Industrious Set To Take Over 1M SF Of Its Competitors' Abandoned Space This Year
Coworking operators that lease their locations are going bankrupt or giving back space as they try to survive the coronavirus pandemic, leaving landlords with suddenly unspoken-for coworking spaces in a brutal office leasing market.
Industrious — which signs management contracts to operate coworking spaces for landlords, not leases — is set to take over at least seven of those spaces across New York, Washington, D.C., Los Angeles and Chicago by June 30, including five WeWork locations, a source familiar with its plans told Bisnow.
The eight-year-old, Brooklyn-born coworking company expects to take over 30 to 40 coworking spaces nationwide, totaling an estimated 1M SF over the next 12 months, according to the source.
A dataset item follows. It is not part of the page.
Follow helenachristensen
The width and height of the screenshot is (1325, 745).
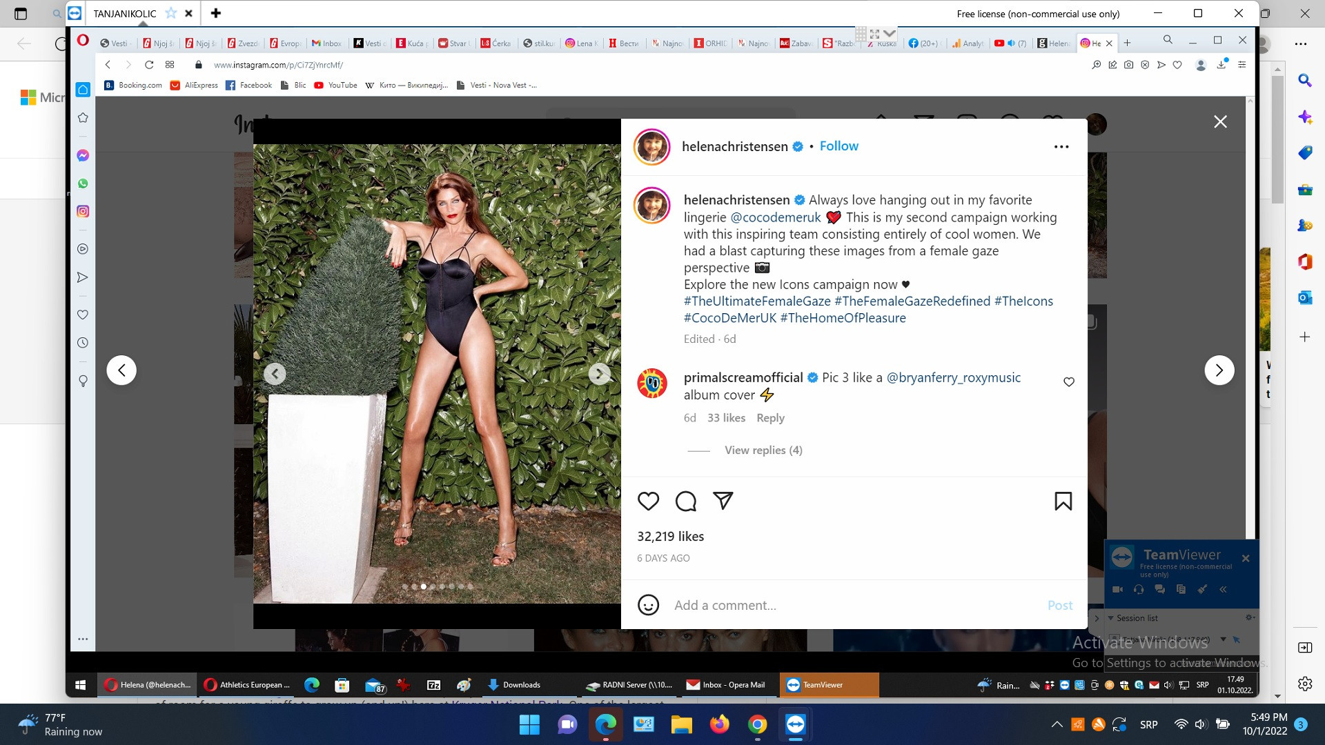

"We added more than 1M SF of new space last year, and some of those locations included pre-built spaces where another flex operator didn’t work out,” Industrious CEO and co-founder Jamie Hodari told Bisnow in a statement when asked about the expansion. “We’re proud to partner with landlords to improve outcomes for their spaces when there’s a good fit, and it’s clear there are increasingly more opportunities to do just that."
In Washington, WeWork is giving up space at 1875 Connecticut Ave. NW, 2221 South Clark St., 810 Seventh St. NE and 777 Sixth St. NW. In New York, the company will be shutting down operations at 261 Madison Ave., 404 Fifth Ave., 428 Broadway, 1 Little West 12th St. and 2015 East 42nd St., Bisnow confirmed. The Real Deal first reported the New York City closures.
WeWork told Bisnow in a statement Wednesday that it will also be giving up space in Chicago, Los Angeles and the Bay Area, but declined to confirm which locations it will close.
WeWork CEO Sandeep Mathrani previously said he expects the company to re-evaluate roughly 15% of its more than 800 coworking locations around the world as he sought to turn the company around from years of losses in the billions of dollars. He reaffirmed last month that the company is on track to profitability by the end of the year.
“Over the last 12 months, WeWork has continued to optimize its global real estate portfolio as a part of the company’s plan to achieve profitability,” a WeWork told Bisnow. “With an abundance of supply in our markets, we have been able to rightsize our footprint while also ensuring our members can continue to access first class flex office space.”
But WeWork isn't alone in its reckoning, and other operators have been forced into closure without the backing of SoftBank.
Flex office company Knotel filed for bankruptcy and will be taken over by Newmark, one of its investors, it announced this week, but it is unclear how many leases it will break as part of the bankruptcy restructuring.
MakeOffices, a coworking operator with locations in D.C., Philadelphia and Chicago, moved to shutter or transfer management of all of its locations last month. IWG, the world's largest operator of flex space, has declared some of its units bankrupt and reportedly threatened landlords with bankruptcy to extract concessions.
Breather filed for Chapter 11 bankruptcy in December and closed nearly 500 locations. In an interview, its CEO said of the model of a coworking company operating its own space, "I'm not sure it ever made sense."